Response
We own the service in charge of delivering header, footer, and sometimes left nav for pages across the company. Since our content on many of these pages is important for search engine optimization (SEO), and generally for improved user experience, we server-side render (SSR) our content, so it gets directly injected into those pages server-side and is visible to users without needing to wait for Javascript to execute. Each nav is an independent React app so that they can be pretty well isolated, and so that we don't depend on the host page using any particular framework. (We are used on pages that otherwise don't use React, for example.) When we hydrate on the client-side, we use webpack 5 module federation so that the different navs can share dependencies (including React, for example). (The independent deployability aspect of module federation is not relevant to us, since we already get that through our SSR service. Since we don't need that feature, we're able to enable caching for our remote entrypoint and give it a versionized path.)

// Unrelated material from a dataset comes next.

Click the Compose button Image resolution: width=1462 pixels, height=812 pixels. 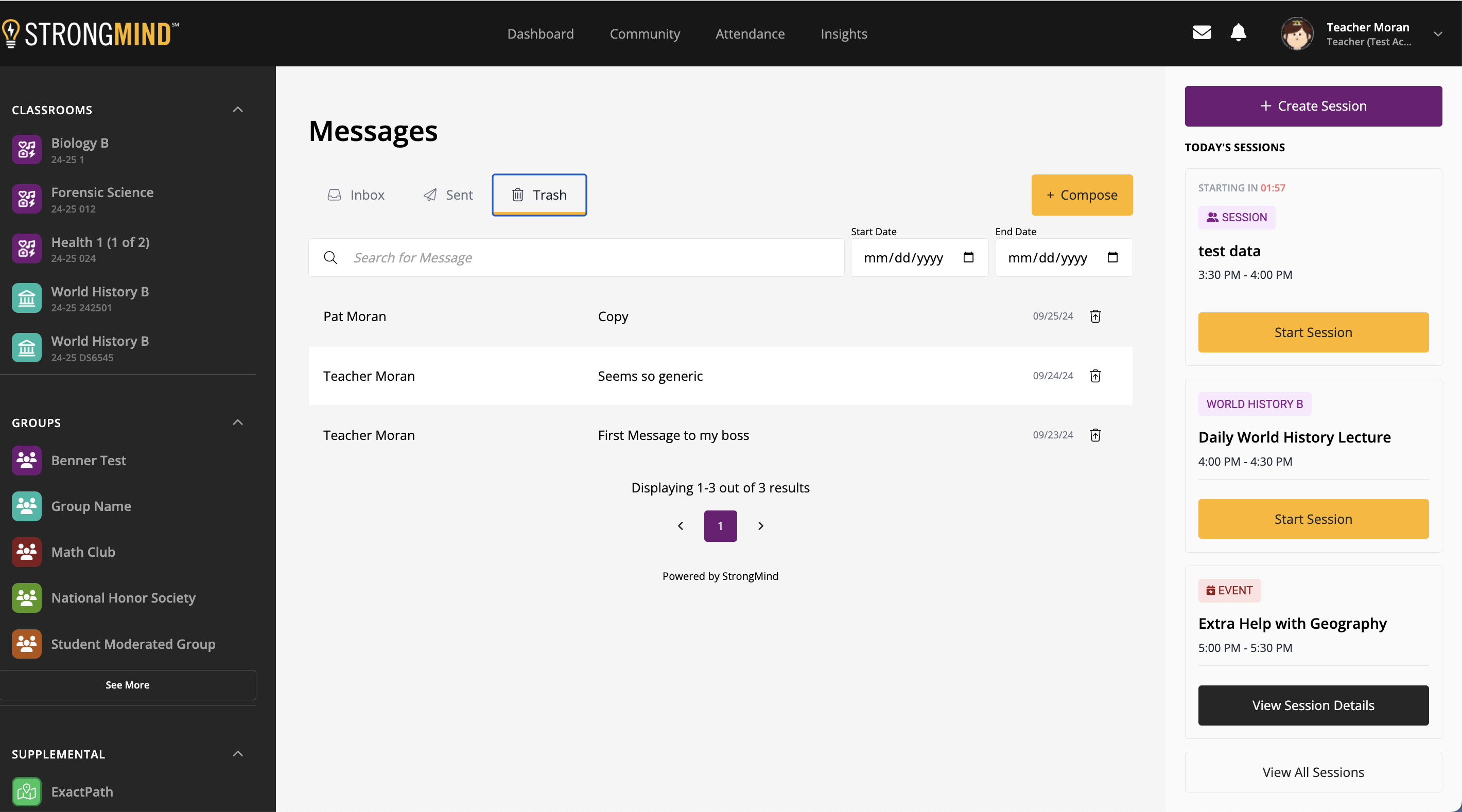1082,195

There's a new version of the company's design system, which is supposed to have improved performance, in addition to new features and ongoing support. We recently addressed our last upgrade blocker. (The design system uses Emotion & Stylis for CSS-in-JS support, and the Stylis plugin we use for style isolation had not been updated to work with the upgraded version.) We'd like to upgrade, but we're fairly risk averse due to the importance and wide-spread use of our content, so we need to do it safely, and we'd like to evaluate its effect on performance. If we discover a problem, we want to be able to roll back to the old version very quickly, address those issues, and then roll forward again. We'd like to start with a small percentage of users and see how it affects performance and error rates. In short, we want to AB test it. My task is to drive the entire problem, proposing solutions, getting feedback from the team, doing the bulk of the implementation, handling the rollout, and finding & fixing any issues that crop up along the way.

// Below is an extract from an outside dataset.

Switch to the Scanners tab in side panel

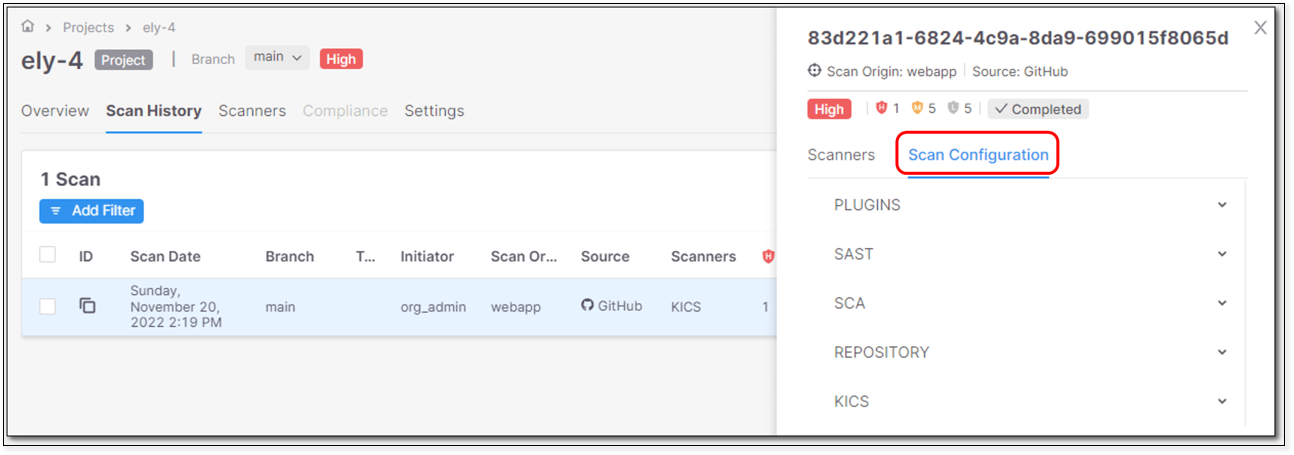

I came up with a rough set of ideas & evaluation criteria and then met with a more junior teammate to bounce the ideas around. During that meeting, we briefly documented the alternatives, the criteria, and how the alternatives rated with respect to the criteria. After that initial meeting, I expanded on that doc significantly, noting many more pros & cons. I set up a meeting with the rest of the team to get feedback. Shortly before that feedback meeting, I thought of another approach that could be even better if it turned out to be feasible. I was pretty sure it was, and another team member had relevant experience, so I was able to validate it with him, and the rest of the team agreed that it would be the best way forward.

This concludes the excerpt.